Un capitaliste ne scie pas la meilleure branche sur laquelle il est assis. Les gens ne viennent pas pour Ryanair mais pour l'aéroport de Charleroi qui a prouvé son attrait, tant au niveau de son accessibilité géographique que de sa dimension "humaine". D'après notre enquête, les gens accepteraient même de payer un peu plus pour avoir une compagnie qui respecte son personnel. O’Leary a menacé de quitter la France mais il n'en a rien fait. Charleroi est l'emplacement le plus rentable pour Ryanair. Il y a trois compagnies qui ont dit “s'ils partent, nous on vient”. D'ailleurs, O'Leary lui-même en est conscient car dès que de l'espace se dégage, il exige de l'avoir, par peur. »

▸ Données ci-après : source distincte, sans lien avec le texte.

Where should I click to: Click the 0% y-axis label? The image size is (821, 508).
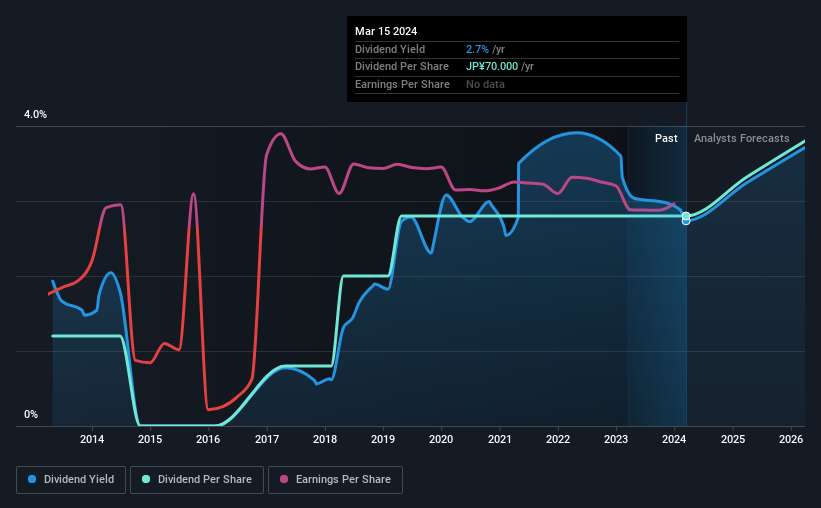31,414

Il est donc largement temps que le législateur prenne ses responsabilités et mettent des limites sérieuses aux agissements de Ryanair-Charleroi. L'action en justice des 6 employés lui en donnera l'occasion.

 

1. Ici le brut comprend le net plus les impôts payés en Irlande. Pas de cotisations sociales pour la sécu. Pour la pension et l'assurance maladie, le travailleur doit cotiser lui-même sur le côté.